Operator article suggestion

A bot to help answer simple user questions

OVERVIEW

In August 2017, Intercom launched Operator - a bot to help simple tasks in business conversations. It helps businesses to ask for contact details when they’re not around; Recommend articles to answer simple questions; And asks for feedback after support teams resolved the conversation.

I designed the interaction for the article suggestions feature, and put the few different Operator features together into one holistic system for launch. After a few weeks since launch, over 1600 customers adopted the features and it helped resolving over 7000 questions automatically.

TEAM

Mark Ryan - Product manager
Elizabeth McGuane - Content Strategist lead
Emma Meehan - Product Researcher
Kostya Gorskiy - Design manager

TIMELINE

Feb 2017 - Aug 2017

LINK

Intercom Operator

Challenge

When we launched our Help Center product (Educate), we’ve built a feature for suggesting articles for support teams to answer the users questions. Sometimes these articles suggestions could be helpful for the end-users, but we didn’t have a way to provide these articles to them when they ask a question through the messenger.

As a result, the end-users need to wait for replies from support team to get their simple questions answered if they are not aware of the Help Center.

The idea of suggesting articles directly to end-users was descoped from the initial product launch because we were not certain about the quality of the suggestions, and how end-users would perceive the idea of a bot in business communication.
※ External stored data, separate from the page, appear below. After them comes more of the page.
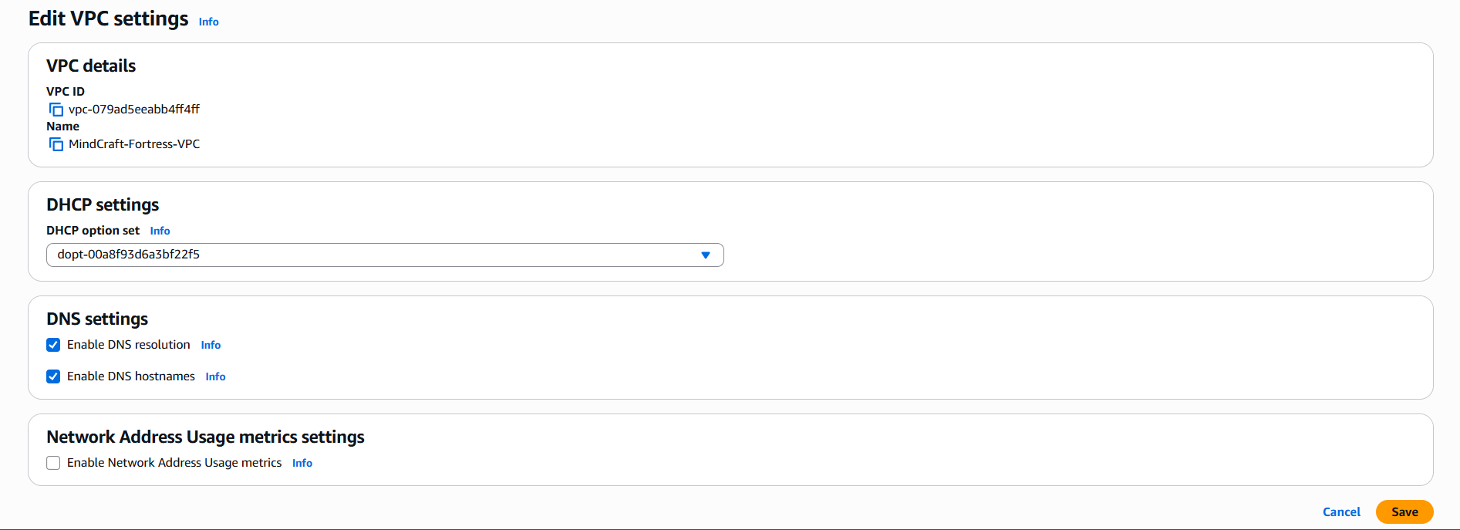This screenshot has height=530, width=1460.
Task: Click the DHCP dropdown arrow
Action: (705, 255)
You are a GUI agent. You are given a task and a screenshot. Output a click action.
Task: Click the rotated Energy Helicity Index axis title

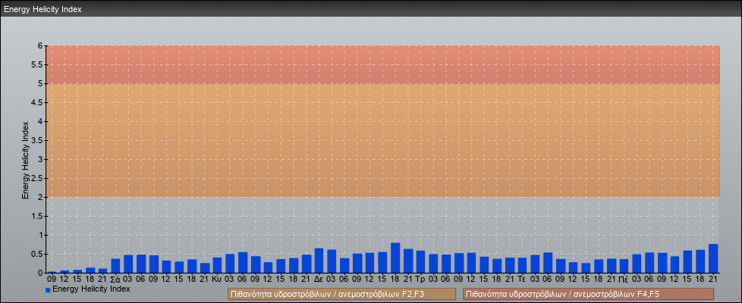25,159
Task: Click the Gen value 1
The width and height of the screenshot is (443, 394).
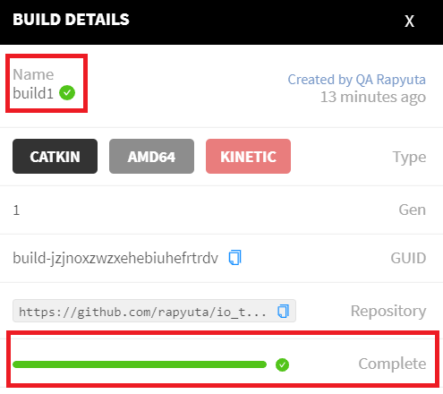Action: coord(16,210)
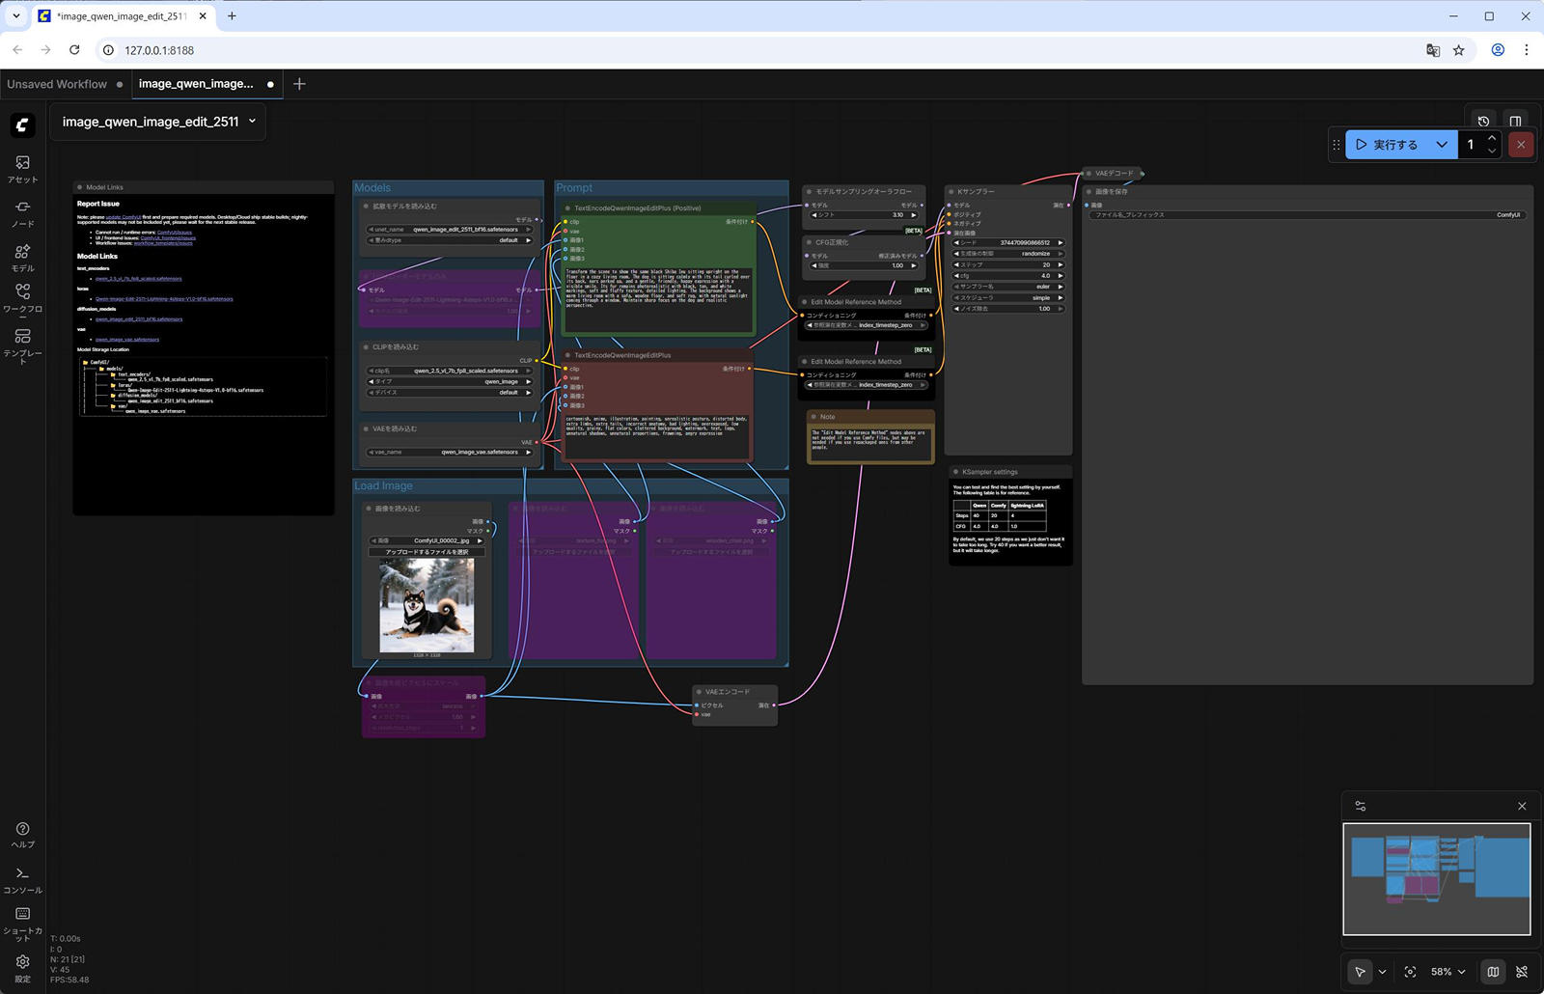
Task: Toggle link visibility icon in canvas toolbar
Action: [1522, 972]
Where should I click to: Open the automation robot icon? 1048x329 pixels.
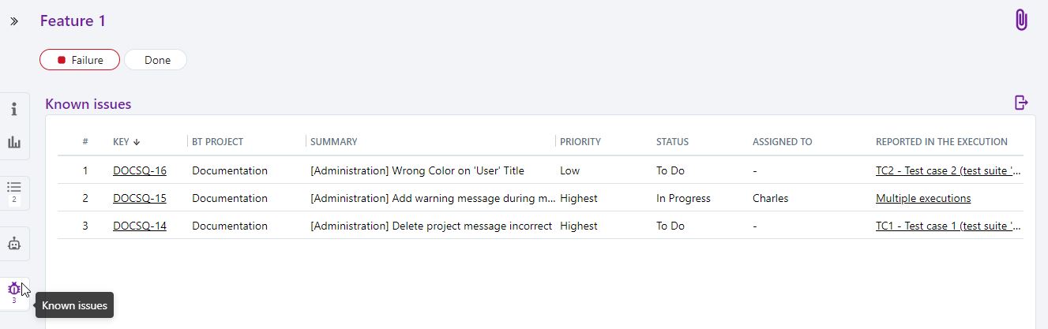[x=14, y=244]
After the product launch, we’ve decided to refocus on this product feature and explore the design solutions more exhaustively to ensure that this feature wouldn't harm the overall experience.

Process

‍

Concept design and research

Interaction design

Test & iterations

Design and test an ideal user flow to learn about end-users perception with conversational bots

Uncover technical challenges and explored interaction design solutions

Two rounds of qualitative testing to gather more insights and inform further design decisions

Concept design and research

In the ideal scenario, when someone asks a question, the system would be smart enough to suggest the right answer directly to the users.

Initially we assumed the technology would magically find the right answer and designed for the best case scenario. It’ll only suggest one article directly to end-users if it has a high confidence score.

‍

Hypothesis

We didn’t know how end-users will react to the idea of a bot automated response when they initiate a conversation with a business.
We assumed that any “wrong” answer would make the system look dumb and frustrate the end-users. So we've decided to not show any articles if the confidence is below a high threshold.

LEARNINGS

We ran concept tests on the design prototype to find out how people perceived this interaction. We found that when the experience was very positive when the article was the answer they needed:

About 5 of the 6 participants understood that it was a auto suggestion that came from a system, not from a human.
They understood that the article suggestion was an interim solution before a human could respond.
They thought receiving an article suggestion was helpful to their experience.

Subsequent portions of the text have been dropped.